## Begin

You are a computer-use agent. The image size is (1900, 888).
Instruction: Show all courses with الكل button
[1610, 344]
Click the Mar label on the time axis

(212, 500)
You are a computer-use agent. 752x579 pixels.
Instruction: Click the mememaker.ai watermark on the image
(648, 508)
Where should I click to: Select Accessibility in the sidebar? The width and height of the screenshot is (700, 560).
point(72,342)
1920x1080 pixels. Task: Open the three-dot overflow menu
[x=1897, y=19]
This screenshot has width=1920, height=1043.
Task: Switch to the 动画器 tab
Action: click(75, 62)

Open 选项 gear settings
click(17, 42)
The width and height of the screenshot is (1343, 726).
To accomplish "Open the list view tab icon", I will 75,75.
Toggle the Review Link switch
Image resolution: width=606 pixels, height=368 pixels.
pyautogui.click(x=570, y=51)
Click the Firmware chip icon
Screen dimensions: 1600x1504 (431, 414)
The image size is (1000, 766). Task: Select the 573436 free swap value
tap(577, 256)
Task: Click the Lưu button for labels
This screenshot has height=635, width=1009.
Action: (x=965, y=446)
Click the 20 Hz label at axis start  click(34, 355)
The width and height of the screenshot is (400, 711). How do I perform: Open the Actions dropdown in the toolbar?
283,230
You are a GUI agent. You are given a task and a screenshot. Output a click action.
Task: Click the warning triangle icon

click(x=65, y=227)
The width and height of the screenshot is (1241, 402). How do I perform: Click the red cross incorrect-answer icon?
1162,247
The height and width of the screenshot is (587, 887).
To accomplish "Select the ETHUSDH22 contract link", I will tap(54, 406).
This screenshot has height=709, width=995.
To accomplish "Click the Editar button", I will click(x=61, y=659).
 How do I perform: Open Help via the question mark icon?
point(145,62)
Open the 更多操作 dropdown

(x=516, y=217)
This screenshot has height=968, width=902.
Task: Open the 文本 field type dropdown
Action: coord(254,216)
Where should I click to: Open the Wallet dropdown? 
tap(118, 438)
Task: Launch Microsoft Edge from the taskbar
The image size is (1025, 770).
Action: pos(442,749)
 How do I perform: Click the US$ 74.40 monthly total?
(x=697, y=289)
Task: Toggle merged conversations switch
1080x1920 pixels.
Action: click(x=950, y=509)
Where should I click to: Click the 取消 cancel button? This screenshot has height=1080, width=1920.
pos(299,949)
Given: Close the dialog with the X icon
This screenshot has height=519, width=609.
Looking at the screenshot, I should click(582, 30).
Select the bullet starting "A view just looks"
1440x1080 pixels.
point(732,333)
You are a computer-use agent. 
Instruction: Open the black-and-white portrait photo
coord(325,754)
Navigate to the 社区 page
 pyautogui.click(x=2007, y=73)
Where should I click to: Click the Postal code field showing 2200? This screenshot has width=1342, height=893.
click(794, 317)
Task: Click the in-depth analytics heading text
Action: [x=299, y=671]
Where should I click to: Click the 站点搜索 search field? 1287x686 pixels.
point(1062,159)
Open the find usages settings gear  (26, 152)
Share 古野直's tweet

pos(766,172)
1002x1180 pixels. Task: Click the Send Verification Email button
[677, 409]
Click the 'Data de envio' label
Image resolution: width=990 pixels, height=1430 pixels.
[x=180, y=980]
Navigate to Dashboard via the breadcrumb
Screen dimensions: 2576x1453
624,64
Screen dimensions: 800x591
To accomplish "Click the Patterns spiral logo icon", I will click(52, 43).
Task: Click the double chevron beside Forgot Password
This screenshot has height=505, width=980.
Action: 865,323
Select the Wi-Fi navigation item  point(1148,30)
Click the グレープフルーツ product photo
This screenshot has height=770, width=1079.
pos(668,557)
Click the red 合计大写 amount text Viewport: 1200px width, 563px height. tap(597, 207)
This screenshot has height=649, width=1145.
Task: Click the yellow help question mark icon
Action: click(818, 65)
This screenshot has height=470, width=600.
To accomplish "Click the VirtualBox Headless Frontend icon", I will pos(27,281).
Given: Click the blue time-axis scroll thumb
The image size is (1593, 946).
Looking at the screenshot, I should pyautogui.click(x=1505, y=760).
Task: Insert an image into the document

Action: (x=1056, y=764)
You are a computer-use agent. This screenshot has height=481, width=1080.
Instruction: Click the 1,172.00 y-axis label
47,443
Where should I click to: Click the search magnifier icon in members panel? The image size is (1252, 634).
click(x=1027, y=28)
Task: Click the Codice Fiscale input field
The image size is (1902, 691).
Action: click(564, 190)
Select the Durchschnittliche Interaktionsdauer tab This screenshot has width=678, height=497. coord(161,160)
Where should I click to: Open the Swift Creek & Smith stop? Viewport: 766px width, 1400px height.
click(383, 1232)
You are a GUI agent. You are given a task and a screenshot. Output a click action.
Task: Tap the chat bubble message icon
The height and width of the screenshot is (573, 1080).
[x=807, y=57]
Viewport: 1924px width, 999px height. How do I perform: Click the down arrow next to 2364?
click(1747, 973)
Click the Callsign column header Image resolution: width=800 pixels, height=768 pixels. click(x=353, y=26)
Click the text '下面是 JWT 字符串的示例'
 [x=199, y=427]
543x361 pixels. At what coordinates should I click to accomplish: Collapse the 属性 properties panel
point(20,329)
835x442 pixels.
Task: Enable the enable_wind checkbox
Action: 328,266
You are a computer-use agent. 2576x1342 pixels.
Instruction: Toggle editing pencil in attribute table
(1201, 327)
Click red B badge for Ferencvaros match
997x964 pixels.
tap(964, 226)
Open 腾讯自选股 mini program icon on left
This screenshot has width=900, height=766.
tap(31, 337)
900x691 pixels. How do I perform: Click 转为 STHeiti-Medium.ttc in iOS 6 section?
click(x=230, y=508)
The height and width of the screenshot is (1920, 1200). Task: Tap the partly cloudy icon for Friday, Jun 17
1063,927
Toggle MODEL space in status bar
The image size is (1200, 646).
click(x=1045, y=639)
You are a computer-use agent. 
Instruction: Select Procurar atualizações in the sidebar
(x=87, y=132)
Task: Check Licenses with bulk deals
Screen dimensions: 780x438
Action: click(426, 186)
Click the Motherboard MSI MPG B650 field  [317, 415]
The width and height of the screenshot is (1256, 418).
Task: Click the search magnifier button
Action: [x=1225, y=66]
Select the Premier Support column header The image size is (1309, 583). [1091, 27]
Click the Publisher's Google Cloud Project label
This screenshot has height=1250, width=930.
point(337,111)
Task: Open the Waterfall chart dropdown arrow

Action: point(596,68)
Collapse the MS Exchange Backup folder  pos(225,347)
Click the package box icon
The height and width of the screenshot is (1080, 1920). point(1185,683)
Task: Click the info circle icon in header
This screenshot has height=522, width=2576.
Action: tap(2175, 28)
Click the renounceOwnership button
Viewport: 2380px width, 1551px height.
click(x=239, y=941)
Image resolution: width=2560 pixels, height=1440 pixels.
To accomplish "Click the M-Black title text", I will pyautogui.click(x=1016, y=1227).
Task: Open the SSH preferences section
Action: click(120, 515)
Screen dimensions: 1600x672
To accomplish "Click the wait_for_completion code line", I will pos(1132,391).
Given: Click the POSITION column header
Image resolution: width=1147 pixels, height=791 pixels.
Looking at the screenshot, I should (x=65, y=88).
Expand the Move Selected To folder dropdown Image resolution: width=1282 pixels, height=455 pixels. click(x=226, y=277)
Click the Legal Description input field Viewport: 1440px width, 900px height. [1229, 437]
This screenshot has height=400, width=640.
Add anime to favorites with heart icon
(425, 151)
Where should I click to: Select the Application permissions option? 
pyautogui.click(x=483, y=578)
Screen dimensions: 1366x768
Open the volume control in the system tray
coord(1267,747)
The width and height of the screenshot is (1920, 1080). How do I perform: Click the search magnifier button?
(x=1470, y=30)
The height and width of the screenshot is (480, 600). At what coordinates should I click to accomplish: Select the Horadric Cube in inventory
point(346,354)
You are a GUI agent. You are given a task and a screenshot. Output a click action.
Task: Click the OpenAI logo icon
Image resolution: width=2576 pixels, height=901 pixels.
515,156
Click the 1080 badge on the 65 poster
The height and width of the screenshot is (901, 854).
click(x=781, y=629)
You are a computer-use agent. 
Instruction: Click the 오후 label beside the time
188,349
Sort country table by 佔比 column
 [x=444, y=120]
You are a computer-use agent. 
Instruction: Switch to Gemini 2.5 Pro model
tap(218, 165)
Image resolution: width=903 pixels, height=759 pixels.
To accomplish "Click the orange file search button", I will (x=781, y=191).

## End

Reproduce the material between the lines holding "How do I perform: Open Help" and "tap(118, 438)", inclusive, without changing any character.

** Exercise response **
 How do I perform: Open Help via the question mark icon?
point(145,62)
Open the 更多操作 dropdown

(x=516, y=217)
This screenshot has height=968, width=902.
Task: Open the 文本 field type dropdown
Action: coord(254,216)
Where should I click to: Open the Wallet dropdown? 
tap(118, 438)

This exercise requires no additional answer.